(Collected data entries)
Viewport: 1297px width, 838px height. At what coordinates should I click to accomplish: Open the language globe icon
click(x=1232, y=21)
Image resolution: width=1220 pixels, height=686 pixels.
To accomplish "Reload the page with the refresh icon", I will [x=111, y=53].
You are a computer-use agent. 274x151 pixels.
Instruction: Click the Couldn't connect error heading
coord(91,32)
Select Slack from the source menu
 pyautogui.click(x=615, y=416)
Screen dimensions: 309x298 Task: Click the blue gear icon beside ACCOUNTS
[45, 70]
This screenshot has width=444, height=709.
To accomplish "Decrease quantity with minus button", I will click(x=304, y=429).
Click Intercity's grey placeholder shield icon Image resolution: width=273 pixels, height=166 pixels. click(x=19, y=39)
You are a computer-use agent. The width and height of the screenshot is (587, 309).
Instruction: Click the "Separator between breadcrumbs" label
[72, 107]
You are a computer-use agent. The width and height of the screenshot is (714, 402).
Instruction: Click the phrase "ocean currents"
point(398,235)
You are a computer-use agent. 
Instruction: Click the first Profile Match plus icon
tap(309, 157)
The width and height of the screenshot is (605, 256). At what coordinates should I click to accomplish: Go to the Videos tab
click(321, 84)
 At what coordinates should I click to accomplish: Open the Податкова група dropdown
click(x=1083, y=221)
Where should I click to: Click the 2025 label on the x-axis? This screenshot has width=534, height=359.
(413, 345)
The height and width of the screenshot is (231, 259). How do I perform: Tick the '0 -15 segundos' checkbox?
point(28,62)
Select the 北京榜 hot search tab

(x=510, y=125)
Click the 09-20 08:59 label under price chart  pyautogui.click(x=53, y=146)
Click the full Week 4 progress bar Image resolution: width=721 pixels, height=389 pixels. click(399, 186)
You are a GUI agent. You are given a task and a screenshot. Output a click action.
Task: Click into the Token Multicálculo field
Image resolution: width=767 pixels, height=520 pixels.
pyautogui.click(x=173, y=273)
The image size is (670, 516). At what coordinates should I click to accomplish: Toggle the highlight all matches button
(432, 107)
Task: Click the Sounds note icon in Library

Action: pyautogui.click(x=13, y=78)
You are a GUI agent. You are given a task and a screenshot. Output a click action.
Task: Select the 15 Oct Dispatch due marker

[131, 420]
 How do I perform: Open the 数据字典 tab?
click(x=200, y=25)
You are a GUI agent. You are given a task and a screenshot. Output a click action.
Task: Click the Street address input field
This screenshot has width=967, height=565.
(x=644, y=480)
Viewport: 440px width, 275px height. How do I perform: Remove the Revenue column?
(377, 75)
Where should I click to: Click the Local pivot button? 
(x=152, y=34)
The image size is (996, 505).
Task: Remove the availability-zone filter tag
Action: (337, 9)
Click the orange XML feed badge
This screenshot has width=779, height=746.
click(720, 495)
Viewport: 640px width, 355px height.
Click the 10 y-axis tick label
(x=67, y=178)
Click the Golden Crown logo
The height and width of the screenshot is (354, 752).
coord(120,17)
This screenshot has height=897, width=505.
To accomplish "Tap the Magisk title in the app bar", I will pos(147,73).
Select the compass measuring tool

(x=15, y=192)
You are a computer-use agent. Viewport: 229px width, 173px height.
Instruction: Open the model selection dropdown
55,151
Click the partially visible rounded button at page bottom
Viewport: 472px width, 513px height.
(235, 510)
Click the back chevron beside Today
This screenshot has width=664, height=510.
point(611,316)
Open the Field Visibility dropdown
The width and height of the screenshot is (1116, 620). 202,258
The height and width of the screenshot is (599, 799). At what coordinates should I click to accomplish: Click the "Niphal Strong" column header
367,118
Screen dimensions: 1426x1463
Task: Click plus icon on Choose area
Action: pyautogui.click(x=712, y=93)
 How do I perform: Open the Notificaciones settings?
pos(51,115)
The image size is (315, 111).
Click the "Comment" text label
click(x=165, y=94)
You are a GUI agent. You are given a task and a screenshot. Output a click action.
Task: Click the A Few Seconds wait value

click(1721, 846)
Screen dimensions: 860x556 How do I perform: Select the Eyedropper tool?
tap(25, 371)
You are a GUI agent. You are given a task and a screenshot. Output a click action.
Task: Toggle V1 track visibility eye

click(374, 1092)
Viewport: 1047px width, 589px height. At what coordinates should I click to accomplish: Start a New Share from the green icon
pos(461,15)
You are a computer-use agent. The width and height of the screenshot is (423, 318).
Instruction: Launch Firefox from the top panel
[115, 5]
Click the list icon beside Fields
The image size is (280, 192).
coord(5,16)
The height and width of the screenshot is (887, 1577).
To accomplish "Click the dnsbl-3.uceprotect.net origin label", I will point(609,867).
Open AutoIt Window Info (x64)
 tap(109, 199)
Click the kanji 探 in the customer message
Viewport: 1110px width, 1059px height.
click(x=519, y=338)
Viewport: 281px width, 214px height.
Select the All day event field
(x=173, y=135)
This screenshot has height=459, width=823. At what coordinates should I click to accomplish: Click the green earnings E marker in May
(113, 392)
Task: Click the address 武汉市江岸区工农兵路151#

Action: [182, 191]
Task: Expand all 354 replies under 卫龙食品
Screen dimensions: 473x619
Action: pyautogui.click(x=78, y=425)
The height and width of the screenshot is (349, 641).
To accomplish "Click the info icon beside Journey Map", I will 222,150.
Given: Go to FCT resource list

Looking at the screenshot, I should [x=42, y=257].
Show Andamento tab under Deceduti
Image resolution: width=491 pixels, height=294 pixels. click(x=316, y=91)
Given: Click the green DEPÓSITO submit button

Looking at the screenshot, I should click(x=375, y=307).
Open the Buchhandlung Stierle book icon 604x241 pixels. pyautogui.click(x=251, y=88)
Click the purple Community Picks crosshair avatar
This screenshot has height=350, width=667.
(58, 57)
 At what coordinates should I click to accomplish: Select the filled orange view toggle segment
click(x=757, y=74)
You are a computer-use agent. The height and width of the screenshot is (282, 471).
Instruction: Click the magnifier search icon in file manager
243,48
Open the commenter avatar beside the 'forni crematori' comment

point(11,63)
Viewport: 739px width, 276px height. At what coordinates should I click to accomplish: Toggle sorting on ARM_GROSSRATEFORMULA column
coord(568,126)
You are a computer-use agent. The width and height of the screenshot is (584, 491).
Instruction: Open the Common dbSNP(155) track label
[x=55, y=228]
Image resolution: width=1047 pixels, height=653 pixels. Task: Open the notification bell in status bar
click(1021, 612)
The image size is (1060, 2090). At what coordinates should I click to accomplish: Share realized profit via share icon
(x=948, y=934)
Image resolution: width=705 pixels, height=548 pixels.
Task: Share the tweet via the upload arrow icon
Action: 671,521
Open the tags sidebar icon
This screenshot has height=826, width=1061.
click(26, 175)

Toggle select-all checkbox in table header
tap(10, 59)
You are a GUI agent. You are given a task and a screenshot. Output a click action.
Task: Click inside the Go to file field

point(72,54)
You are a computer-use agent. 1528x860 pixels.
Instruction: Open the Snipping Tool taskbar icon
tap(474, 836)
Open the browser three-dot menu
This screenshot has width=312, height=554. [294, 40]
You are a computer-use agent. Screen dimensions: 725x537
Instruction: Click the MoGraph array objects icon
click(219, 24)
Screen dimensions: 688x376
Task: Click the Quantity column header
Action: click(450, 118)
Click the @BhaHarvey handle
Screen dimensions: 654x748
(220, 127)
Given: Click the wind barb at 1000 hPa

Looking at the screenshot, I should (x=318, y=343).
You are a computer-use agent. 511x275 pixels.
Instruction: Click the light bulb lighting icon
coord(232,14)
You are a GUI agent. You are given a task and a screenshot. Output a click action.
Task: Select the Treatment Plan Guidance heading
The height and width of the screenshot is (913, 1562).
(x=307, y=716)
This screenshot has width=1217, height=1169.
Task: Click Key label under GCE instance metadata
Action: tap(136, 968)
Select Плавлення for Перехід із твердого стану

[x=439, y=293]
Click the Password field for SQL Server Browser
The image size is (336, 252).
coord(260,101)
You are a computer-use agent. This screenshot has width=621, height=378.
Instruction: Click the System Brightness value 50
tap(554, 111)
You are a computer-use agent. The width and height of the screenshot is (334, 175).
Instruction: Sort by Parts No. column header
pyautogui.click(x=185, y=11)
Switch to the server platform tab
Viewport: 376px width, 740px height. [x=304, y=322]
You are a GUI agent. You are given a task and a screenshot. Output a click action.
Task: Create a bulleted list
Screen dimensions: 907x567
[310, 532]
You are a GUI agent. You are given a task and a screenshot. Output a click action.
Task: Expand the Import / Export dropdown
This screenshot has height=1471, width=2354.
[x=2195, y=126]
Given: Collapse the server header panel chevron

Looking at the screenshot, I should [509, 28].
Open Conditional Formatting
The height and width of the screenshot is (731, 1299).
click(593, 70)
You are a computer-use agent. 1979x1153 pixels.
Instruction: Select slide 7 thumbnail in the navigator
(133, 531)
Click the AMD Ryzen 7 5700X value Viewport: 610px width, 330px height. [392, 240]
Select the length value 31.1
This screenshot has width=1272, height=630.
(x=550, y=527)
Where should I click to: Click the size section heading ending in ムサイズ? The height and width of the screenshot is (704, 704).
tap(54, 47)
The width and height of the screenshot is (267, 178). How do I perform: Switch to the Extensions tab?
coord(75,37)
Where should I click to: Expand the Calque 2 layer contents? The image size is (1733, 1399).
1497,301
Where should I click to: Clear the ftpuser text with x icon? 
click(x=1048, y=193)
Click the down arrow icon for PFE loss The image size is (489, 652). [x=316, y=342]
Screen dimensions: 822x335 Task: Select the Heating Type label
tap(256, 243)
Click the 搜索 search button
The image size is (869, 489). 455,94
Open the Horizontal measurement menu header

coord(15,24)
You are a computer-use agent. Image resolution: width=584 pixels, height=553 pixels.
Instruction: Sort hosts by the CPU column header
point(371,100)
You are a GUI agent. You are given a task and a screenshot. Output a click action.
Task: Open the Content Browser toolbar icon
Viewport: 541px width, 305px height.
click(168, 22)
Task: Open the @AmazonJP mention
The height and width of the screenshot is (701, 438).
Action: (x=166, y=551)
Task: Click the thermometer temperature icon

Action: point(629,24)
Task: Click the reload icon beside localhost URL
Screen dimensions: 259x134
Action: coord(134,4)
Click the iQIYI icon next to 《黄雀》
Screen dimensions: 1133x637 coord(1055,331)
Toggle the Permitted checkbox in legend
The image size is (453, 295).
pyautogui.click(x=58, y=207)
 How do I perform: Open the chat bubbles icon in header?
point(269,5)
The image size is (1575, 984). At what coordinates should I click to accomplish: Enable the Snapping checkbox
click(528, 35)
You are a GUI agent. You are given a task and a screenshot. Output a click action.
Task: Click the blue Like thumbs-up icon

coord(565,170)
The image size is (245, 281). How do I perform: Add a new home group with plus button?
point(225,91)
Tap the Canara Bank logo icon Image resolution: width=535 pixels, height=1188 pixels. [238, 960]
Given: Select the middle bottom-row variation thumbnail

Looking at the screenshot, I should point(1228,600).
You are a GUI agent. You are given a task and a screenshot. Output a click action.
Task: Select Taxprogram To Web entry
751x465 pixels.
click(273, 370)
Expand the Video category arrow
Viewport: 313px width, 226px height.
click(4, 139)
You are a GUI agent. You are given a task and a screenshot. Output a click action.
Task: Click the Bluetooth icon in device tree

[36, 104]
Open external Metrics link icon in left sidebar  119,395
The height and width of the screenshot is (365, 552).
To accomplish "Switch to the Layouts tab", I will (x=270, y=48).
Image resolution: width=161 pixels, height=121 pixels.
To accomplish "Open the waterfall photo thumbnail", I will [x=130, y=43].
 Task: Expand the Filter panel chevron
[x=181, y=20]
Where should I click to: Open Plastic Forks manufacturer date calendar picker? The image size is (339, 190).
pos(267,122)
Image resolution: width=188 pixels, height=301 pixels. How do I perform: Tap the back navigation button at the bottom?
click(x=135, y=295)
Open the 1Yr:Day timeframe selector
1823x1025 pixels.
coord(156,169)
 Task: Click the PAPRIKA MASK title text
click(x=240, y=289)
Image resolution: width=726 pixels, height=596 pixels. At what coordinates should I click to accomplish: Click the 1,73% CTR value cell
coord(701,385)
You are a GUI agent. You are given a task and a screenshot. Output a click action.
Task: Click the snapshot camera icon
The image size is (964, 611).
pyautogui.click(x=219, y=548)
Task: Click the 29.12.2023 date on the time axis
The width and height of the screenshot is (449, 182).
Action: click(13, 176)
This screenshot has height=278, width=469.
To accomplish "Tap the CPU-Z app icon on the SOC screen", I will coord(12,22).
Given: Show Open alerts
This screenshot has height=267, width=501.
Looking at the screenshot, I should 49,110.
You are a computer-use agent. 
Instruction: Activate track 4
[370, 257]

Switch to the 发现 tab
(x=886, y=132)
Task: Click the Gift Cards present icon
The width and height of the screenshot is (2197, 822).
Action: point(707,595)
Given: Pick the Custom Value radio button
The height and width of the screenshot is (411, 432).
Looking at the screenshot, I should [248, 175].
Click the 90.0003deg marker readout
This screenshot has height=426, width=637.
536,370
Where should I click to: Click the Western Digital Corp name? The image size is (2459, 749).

Aim =
Copy out, unchanged, every line from the one containing "Click the 09-20" through the one containing "click(x=200, y=25)", including both of those lines.

In response =
Click the 09-20 08:59 label under price chart  pyautogui.click(x=53, y=146)
Click the full Week 4 progress bar Image resolution: width=721 pixels, height=389 pixels. click(399, 186)
You are a GUI agent. You are given a task and a screenshot. Output a click action.
Task: Click into the Token Multicálculo field
Image resolution: width=767 pixels, height=520 pixels.
pyautogui.click(x=173, y=273)
The image size is (670, 516). At what coordinates should I click to accomplish: Toggle the highlight all matches button
(432, 107)
Task: Click the Sounds note icon in Library

Action: pyautogui.click(x=13, y=78)
You are a GUI agent. You are given a task and a screenshot. Output a click action.
Task: Select the 15 Oct Dispatch due marker

[131, 420]
 How do I perform: Open the 数据字典 tab?
click(x=200, y=25)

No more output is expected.